[Task statement]
Could you please reproduce the entries exactly, leaving out any pictures?

[Study material]
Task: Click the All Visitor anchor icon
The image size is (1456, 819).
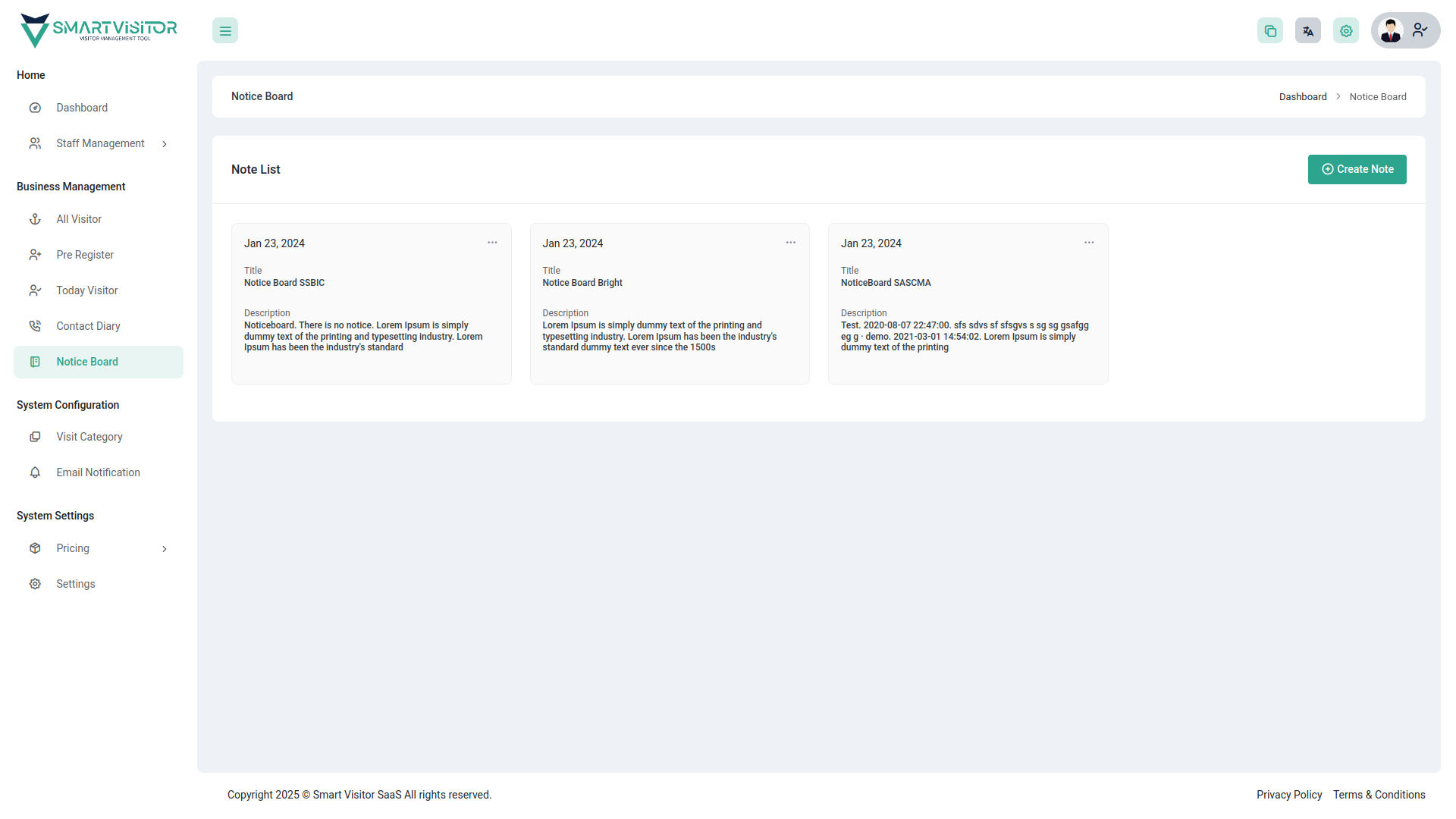Action: point(35,218)
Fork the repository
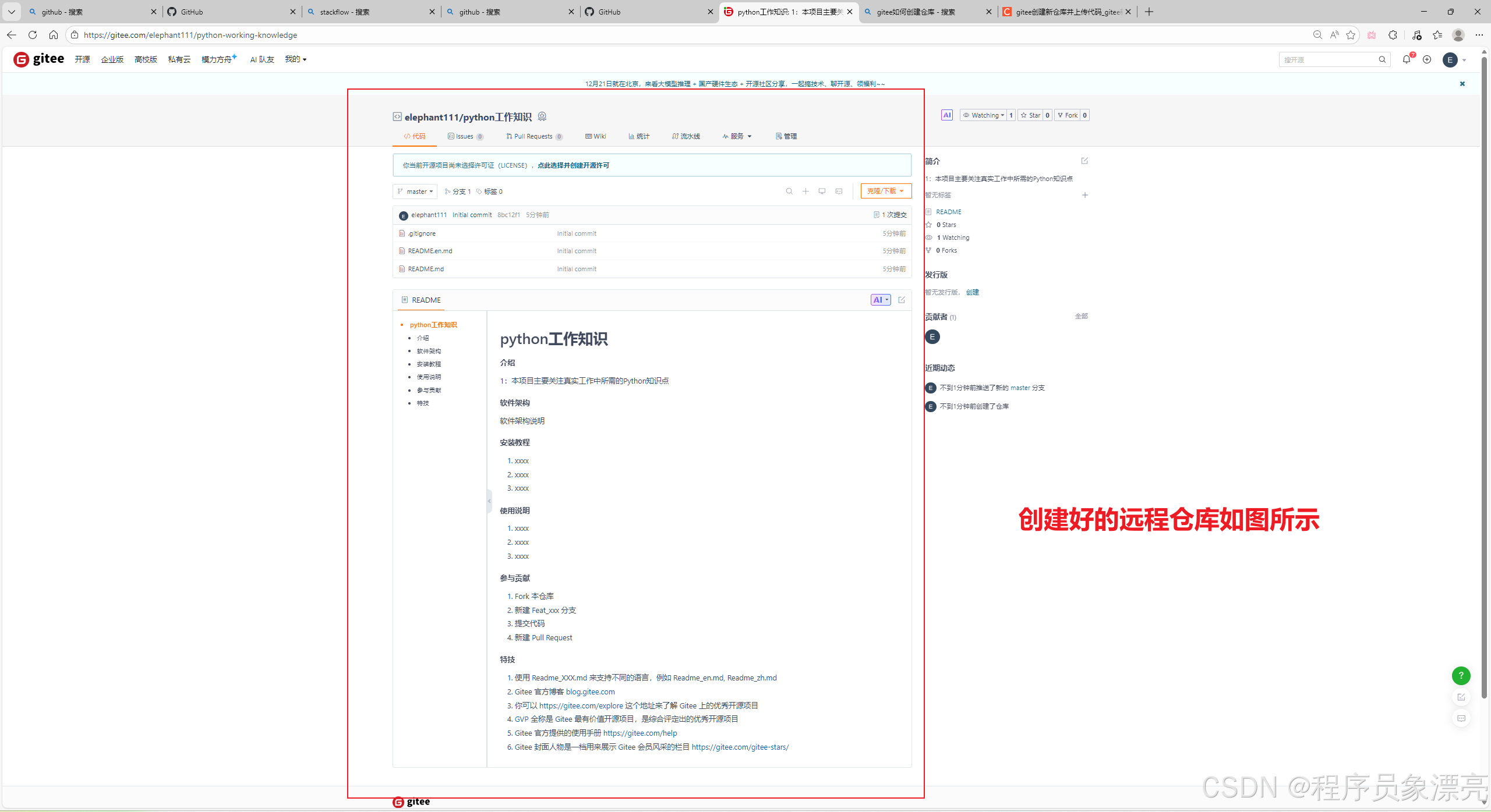Viewport: 1491px width, 812px height. point(1068,115)
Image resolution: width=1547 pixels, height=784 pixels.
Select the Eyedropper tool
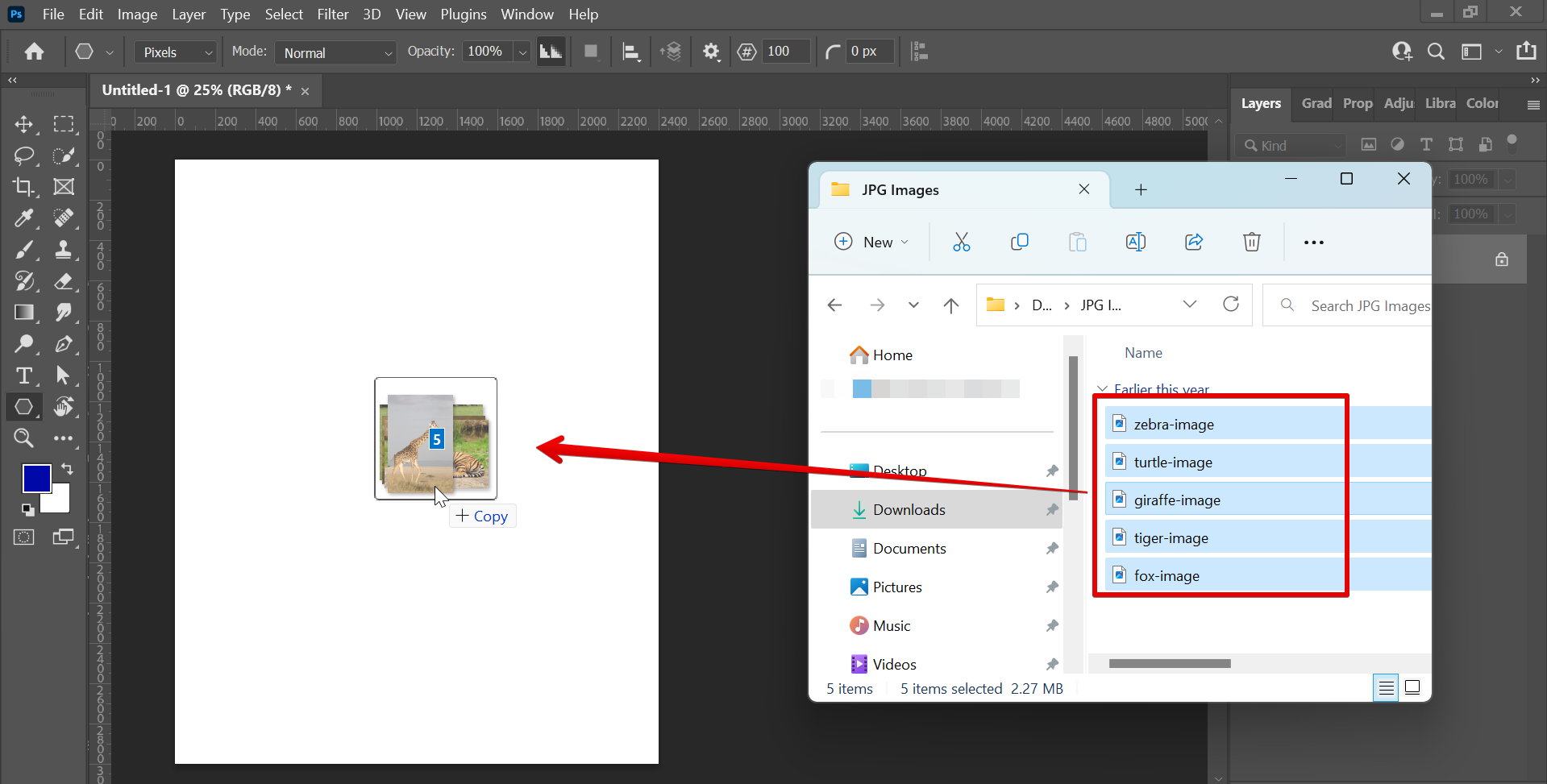pos(23,218)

[Result of the task]
Task: Click the All Visitor anchor icon
The image size is (1456, 819).
Action: point(35,218)
Fork the repository
Viewport: 1491px width, 812px height. point(1068,115)
Image resolution: width=1547 pixels, height=784 pixels.
Select the Eyedropper tool
pos(23,218)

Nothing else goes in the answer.